- Working data:
============
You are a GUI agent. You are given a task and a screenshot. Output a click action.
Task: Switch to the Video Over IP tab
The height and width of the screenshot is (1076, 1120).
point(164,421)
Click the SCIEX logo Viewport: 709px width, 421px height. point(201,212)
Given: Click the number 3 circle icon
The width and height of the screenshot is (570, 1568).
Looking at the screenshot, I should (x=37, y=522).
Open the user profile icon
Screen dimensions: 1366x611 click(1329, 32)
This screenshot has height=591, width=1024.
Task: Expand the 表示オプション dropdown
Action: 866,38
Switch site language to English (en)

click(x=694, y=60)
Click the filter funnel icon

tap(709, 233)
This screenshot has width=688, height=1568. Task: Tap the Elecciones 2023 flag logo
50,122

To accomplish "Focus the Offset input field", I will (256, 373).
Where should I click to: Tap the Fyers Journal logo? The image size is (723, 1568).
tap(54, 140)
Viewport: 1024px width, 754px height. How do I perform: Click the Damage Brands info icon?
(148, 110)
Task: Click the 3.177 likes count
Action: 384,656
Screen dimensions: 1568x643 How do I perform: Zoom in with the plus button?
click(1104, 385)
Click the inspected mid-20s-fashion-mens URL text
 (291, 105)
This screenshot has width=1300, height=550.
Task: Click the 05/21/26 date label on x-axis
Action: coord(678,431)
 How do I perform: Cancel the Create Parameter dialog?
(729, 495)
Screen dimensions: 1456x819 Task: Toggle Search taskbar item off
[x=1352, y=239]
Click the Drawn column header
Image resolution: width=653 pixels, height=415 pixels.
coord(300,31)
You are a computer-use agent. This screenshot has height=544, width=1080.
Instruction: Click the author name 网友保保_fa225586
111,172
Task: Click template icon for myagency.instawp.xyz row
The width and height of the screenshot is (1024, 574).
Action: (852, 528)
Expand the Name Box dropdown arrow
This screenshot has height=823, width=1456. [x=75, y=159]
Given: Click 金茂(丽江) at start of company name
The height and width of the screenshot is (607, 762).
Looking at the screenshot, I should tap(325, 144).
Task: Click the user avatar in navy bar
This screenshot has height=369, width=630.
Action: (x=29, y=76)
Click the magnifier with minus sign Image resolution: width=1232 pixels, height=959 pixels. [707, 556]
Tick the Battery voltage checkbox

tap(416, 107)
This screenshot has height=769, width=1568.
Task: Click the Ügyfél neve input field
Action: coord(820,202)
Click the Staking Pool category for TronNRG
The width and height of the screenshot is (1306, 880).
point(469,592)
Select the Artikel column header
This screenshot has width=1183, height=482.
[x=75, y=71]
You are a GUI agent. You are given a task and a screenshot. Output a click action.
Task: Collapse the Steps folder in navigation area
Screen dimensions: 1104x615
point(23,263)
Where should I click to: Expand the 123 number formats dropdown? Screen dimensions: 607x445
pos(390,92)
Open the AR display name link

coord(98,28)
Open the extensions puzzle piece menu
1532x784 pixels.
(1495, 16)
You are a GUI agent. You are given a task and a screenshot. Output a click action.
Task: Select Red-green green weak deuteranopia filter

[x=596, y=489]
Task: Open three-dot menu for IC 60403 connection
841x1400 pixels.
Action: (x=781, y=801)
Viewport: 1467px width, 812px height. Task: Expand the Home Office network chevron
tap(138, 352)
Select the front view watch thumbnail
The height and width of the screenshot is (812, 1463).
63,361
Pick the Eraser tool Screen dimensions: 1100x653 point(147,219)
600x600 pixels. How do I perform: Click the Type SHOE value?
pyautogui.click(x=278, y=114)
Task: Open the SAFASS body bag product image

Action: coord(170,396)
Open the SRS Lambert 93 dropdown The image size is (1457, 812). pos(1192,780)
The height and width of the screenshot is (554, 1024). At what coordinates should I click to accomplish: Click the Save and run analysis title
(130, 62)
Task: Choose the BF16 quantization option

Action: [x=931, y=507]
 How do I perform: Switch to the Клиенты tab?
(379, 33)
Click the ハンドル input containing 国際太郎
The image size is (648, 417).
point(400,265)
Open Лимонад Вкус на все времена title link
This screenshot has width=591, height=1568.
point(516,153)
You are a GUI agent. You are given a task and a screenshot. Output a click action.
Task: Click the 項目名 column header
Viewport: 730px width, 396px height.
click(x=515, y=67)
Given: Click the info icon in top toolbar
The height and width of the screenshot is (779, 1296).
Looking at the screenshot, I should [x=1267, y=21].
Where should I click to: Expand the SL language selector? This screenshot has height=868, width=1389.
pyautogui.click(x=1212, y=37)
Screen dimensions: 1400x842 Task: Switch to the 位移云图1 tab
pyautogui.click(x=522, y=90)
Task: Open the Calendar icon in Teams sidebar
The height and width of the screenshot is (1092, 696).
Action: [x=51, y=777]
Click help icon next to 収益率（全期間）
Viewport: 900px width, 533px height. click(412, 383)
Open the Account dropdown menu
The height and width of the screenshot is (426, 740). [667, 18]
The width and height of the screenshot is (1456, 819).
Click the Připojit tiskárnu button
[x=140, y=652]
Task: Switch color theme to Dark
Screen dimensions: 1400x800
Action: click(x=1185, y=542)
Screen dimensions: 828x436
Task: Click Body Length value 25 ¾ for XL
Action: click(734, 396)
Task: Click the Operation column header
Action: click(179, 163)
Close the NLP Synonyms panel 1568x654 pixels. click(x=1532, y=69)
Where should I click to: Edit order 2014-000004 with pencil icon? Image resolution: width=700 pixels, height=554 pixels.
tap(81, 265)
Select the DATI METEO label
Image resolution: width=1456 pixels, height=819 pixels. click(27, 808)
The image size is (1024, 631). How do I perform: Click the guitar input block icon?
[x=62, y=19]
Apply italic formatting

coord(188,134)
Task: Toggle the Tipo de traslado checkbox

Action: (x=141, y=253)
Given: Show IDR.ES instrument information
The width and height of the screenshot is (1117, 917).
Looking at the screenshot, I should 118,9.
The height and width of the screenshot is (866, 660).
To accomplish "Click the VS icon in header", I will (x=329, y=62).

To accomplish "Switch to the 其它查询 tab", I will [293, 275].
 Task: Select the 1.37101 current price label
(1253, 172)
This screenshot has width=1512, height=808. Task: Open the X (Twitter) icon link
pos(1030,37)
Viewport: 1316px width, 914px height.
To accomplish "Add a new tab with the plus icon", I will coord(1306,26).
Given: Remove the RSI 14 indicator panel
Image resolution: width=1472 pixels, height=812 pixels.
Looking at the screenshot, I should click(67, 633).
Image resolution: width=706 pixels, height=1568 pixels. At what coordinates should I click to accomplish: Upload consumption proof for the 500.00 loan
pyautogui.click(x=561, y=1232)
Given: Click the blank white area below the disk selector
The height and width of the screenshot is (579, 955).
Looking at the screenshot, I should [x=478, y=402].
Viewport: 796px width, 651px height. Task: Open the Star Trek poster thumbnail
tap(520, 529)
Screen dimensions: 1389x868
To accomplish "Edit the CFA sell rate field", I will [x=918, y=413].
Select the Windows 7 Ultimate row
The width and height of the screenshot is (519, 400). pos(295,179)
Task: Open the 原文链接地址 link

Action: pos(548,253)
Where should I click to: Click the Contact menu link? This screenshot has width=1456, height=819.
============
- Work task: In this exercise, reproduce the material word for word, in full.

- Reply to the task:
You are a GUI agent. You are given a task and a screenshot. Output a click action.
Task: Switch to the Video Over IP tab
The height and width of the screenshot is (1076, 1120).
point(164,421)
Click the SCIEX logo Viewport: 709px width, 421px height. point(201,212)
Given: Click the number 3 circle icon
The width and height of the screenshot is (570, 1568).
Looking at the screenshot, I should (x=37, y=522).
Open the user profile icon
Screen dimensions: 1366x611 click(1329, 32)
This screenshot has height=591, width=1024.
Task: Expand the 表示オプション dropdown
Action: 866,38
Switch site language to English (en)

click(x=694, y=60)
Click the filter funnel icon

tap(709, 233)
This screenshot has width=688, height=1568. Task: Tap the Elecciones 2023 flag logo
50,122

To accomplish "Focus the Offset input field", I will (256, 373).
Where should I click to: Tap the Fyers Journal logo? The image size is (723, 1568).
tap(54, 140)
Viewport: 1024px width, 754px height. How do I perform: Click the Damage Brands info icon?
(148, 110)
Task: Click the 3.177 likes count
Action: 384,656
Screen dimensions: 1568x643 How do I perform: Zoom in with the plus button?
click(1104, 385)
Click the inspected mid-20s-fashion-mens URL text
 (291, 105)
This screenshot has width=1300, height=550.
Task: Click the 05/21/26 date label on x-axis
Action: coord(678,431)
 How do I perform: Cancel the Create Parameter dialog?
(729, 495)
Screen dimensions: 1456x819 Task: Toggle Search taskbar item off
[x=1352, y=239]
Click the Drawn column header
Image resolution: width=653 pixels, height=415 pixels.
coord(300,31)
You are a computer-use agent. This screenshot has height=544, width=1080.
Instruction: Click the author name 网友保保_fa225586
111,172
Task: Click template icon for myagency.instawp.xyz row
The width and height of the screenshot is (1024, 574).
Action: (852, 528)
Expand the Name Box dropdown arrow
This screenshot has height=823, width=1456. [x=75, y=159]
Given: Click 金茂(丽江) at start of company name
The height and width of the screenshot is (607, 762).
Looking at the screenshot, I should tap(325, 144).
Task: Click the user avatar in navy bar
This screenshot has height=369, width=630.
Action: (x=29, y=76)
Click the magnifier with minus sign Image resolution: width=1232 pixels, height=959 pixels. [707, 556]
Tick the Battery voltage checkbox

tap(416, 107)
This screenshot has height=769, width=1568.
Task: Click the Ügyfél neve input field
Action: coord(820,202)
Click the Staking Pool category for TronNRG
The width and height of the screenshot is (1306, 880).
point(469,592)
Select the Artikel column header
This screenshot has width=1183, height=482.
[x=75, y=71]
You are a GUI agent. You are given a task and a screenshot. Output a click action.
Task: Collapse the Steps folder in navigation area
Screen dimensions: 1104x615
point(23,263)
Where should I click to: Expand the 123 number formats dropdown? Screen dimensions: 607x445
pos(390,92)
Open the AR display name link

coord(98,28)
Open the extensions puzzle piece menu
1532x784 pixels.
(1495, 16)
You are a GUI agent. You are given a task and a screenshot. Output a click action.
Task: Select Red-green green weak deuteranopia filter

[x=596, y=489]
Task: Open three-dot menu for IC 60403 connection
841x1400 pixels.
Action: (x=781, y=801)
Viewport: 1467px width, 812px height. Task: Expand the Home Office network chevron
tap(138, 352)
Select the front view watch thumbnail
The height and width of the screenshot is (812, 1463).
63,361
Pick the Eraser tool Screen dimensions: 1100x653 point(147,219)
600x600 pixels. How do I perform: Click the Type SHOE value?
pyautogui.click(x=278, y=114)
Task: Open the SAFASS body bag product image

Action: coord(170,396)
Open the SRS Lambert 93 dropdown The image size is (1457, 812). pos(1192,780)
The height and width of the screenshot is (554, 1024). At what coordinates should I click to accomplish: Click the Save and run analysis title
(130, 62)
Task: Choose the BF16 quantization option

Action: [x=931, y=507]
 How do I perform: Switch to the Клиенты tab?
(379, 33)
Click the ハンドル input containing 国際太郎
The image size is (648, 417).
point(400,265)
Open Лимонад Вкус на все времена title link
This screenshot has width=591, height=1568.
point(516,153)
You are a GUI agent. You are given a task and a screenshot. Output a click action.
Task: Click the 項目名 column header
Viewport: 730px width, 396px height.
click(x=515, y=67)
Given: Click the info icon in top toolbar
The height and width of the screenshot is (779, 1296).
Looking at the screenshot, I should [x=1267, y=21].
Where should I click to: Expand the SL language selector? This screenshot has height=868, width=1389.
pyautogui.click(x=1212, y=37)
Screen dimensions: 1400x842 Task: Switch to the 位移云图1 tab
pyautogui.click(x=522, y=90)
Task: Open the Calendar icon in Teams sidebar
The height and width of the screenshot is (1092, 696).
Action: [x=51, y=777]
Click help icon next to 収益率（全期間）
Viewport: 900px width, 533px height. click(412, 383)
Open the Account dropdown menu
The height and width of the screenshot is (426, 740). [667, 18]
The width and height of the screenshot is (1456, 819).
Click the Připojit tiskárnu button
[x=140, y=652]
Task: Switch color theme to Dark
Screen dimensions: 1400x800
Action: click(x=1185, y=542)
Screen dimensions: 828x436
Task: Click Body Length value 25 ¾ for XL
Action: click(734, 396)
Task: Click the Operation column header
Action: click(179, 163)
Close the NLP Synonyms panel 1568x654 pixels. click(x=1532, y=69)
Where should I click to: Edit order 2014-000004 with pencil icon? Image resolution: width=700 pixels, height=554 pixels.
tap(81, 265)
Select the DATI METEO label
Image resolution: width=1456 pixels, height=819 pixels. click(27, 808)
The image size is (1024, 631). How do I perform: Click the guitar input block icon?
[x=62, y=19]
Apply italic formatting

coord(188,134)
Task: Toggle the Tipo de traslado checkbox

Action: (x=141, y=253)
Given: Show IDR.ES instrument information
The width and height of the screenshot is (1117, 917).
Looking at the screenshot, I should 118,9.
The height and width of the screenshot is (866, 660).
To accomplish "Click the VS icon in header", I will (x=329, y=62).

To accomplish "Switch to the 其它查询 tab", I will [293, 275].
 Task: Select the 1.37101 current price label
(1253, 172)
This screenshot has width=1512, height=808. Task: Open the X (Twitter) icon link
pos(1030,37)
Viewport: 1316px width, 914px height.
To accomplish "Add a new tab with the plus icon", I will coord(1306,26).
Given: Remove the RSI 14 indicator panel
Image resolution: width=1472 pixels, height=812 pixels.
Looking at the screenshot, I should click(67, 633).
Image resolution: width=706 pixels, height=1568 pixels. At what coordinates should I click to accomplish: Upload consumption proof for the 500.00 loan
pyautogui.click(x=561, y=1232)
Given: Click the blank white area below the disk selector
The height and width of the screenshot is (579, 955).
Looking at the screenshot, I should [x=478, y=402].
Viewport: 796px width, 651px height. Task: Open the Star Trek poster thumbnail
tap(520, 529)
Screen dimensions: 1389x868
To accomplish "Edit the CFA sell rate field", I will [x=918, y=413].
Select the Windows 7 Ultimate row
The width and height of the screenshot is (519, 400). pos(295,179)
Task: Open the 原文链接地址 link

Action: pos(548,253)
Where should I click to: Click the Contact menu link? This screenshot has width=1456, height=819.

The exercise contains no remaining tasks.